Kisah yang paling berkesan bagi ‘Aisya adalah ketika Aisyah mendapatkan ujian fitnah. Walaupun ‘Aisya memiliki koleksi buku shirah shahabiyah, dia selalu merasa senang walaupun kisah tersebut sering kali di ulang dalam ceramah yang di ikutinya baik secara audio maupun visual. Bagi ‘Aisya, kisah tentang para sahabat dan sahabiyah adalah kisah yang selalu terdengar indah. Teh Nini pun menyampaikannya dalam ceramahnya. “Ketika itu Aisyah ikut pergi bersama rombongan, ketika dalam perjalanan, Aisyah pergi ke suatu tempat untuk berhadas. Lalu ketika kembali dia mendapati kalungnya tidak ada. Diapun kembali ke tempat semula dan mendapati kalungnya yang tertinggal, tetapi ketika dia kembali ternyata rombongan sudah tidak ada. Tubuhnya yang kecil membuat penuntun onta yang membawa Aisyah tidak menyadari bahwa Aisyah belum masuk ke dalam tandu. Hingga ahirnya diapun tertinggal. Aisyah pun menangis hingga ketiduran. Dan ternyata ada salah seorang sahabat yang tertinggal di belakang dan dia menemukan ummul mukminin tertidur. Diapun mengajak Aisyah untuk menaiki ontanya dan menuntunnya, mereka hanya berjalan berdua, dan Allah menjadi saksi sepanjang perjalanan mereka. sesampainya di kota, seorang Quraisy memfitnahnya. Hingga tersebarlah berita itu di kalangan sahabat hingga Nabi.

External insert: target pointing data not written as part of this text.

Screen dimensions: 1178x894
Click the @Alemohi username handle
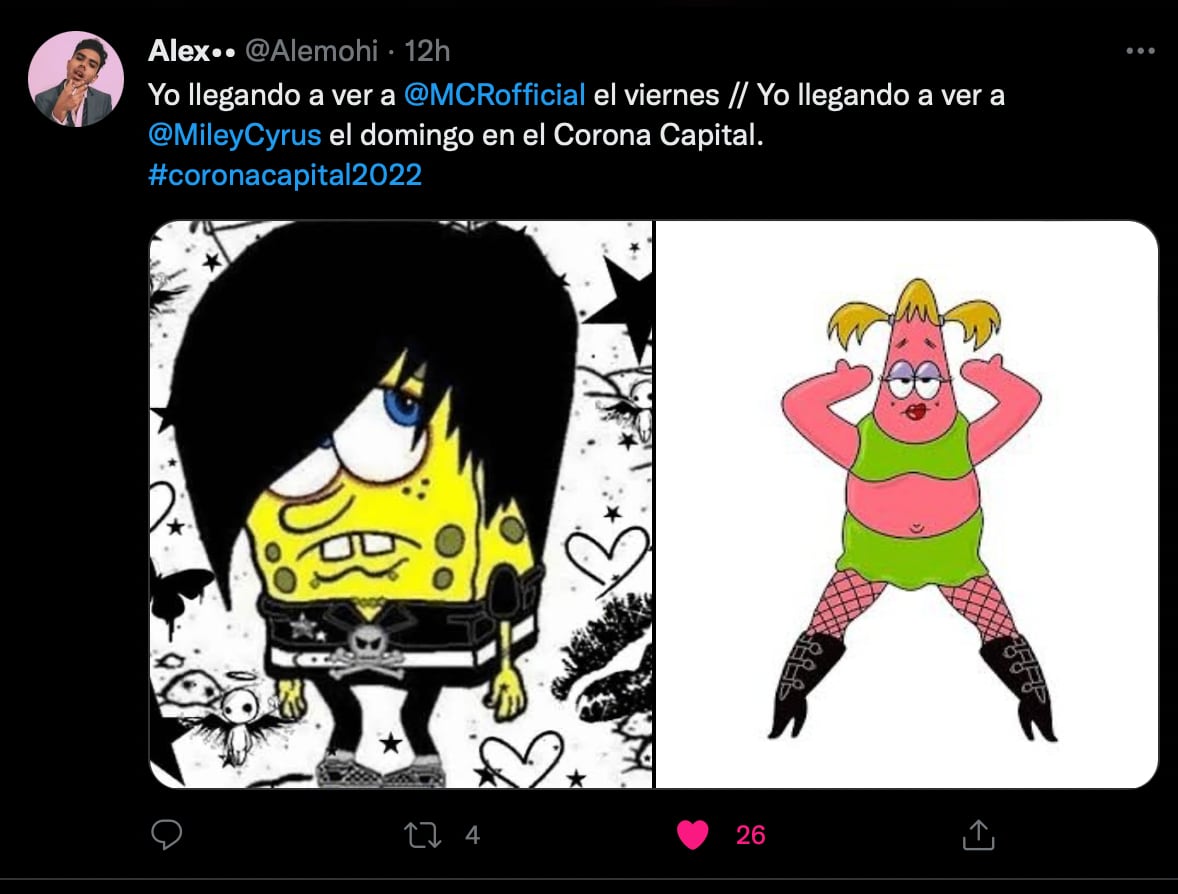[x=311, y=51]
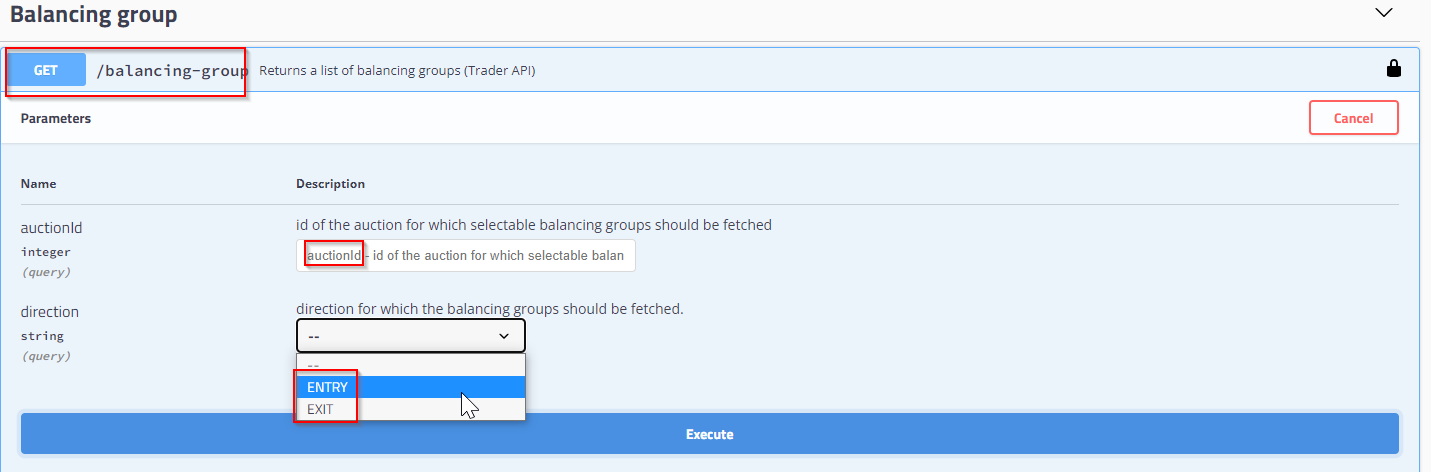This screenshot has width=1431, height=472.
Task: Click the authorization lock icon
Action: coord(1392,69)
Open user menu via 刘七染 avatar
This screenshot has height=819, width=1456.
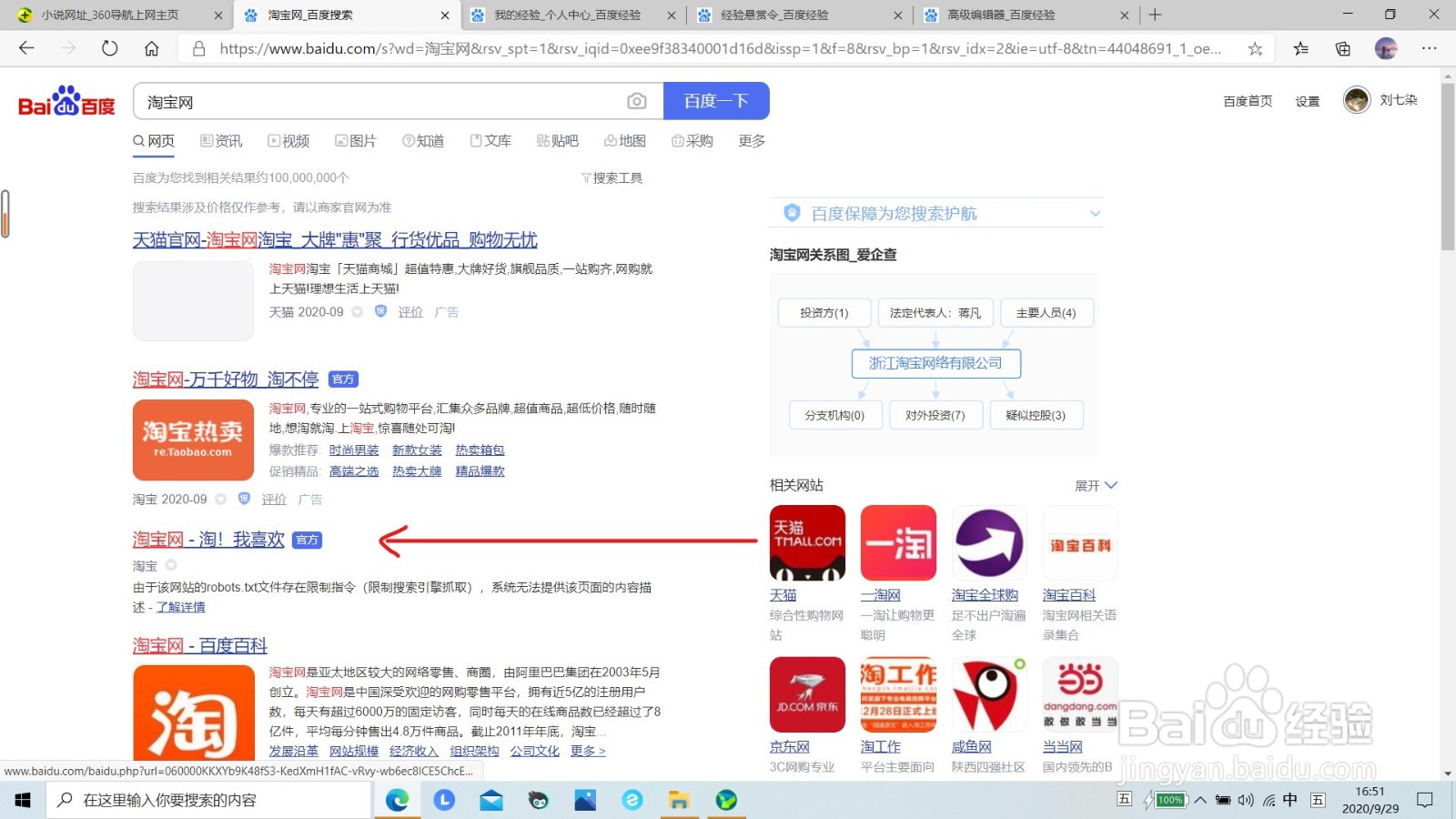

Pada mulanya Nabi tidak terhasut oleh berita itu, tetapi karena berita tersebut sudah menyebar begitu luasnya ahirnya beliau terpengaruh oleh kondisi. Hingga beliau mendiamkan Aisyah selama 40 hari lamanya. Dari sini kita belajar, bahwa Nabi juga manusia biasa yang juga bisa terhasut layaknya manusia kebanyakan. Hikmah lainnya adalah, bahwa Aisyah, Rasul dan para sahabat justru lebih sering di uji keimanan dan kesabarannya, bahwa ujian yang semakin berat akan ditimpa oleh mereka yang semakin mendekatkan diri pada Allah, sehingga bisa menjadi ibrah bagi umat setelahnya. Hingga ahirnya Allah membela sang ummul mukiminin melalui firman-Nya”.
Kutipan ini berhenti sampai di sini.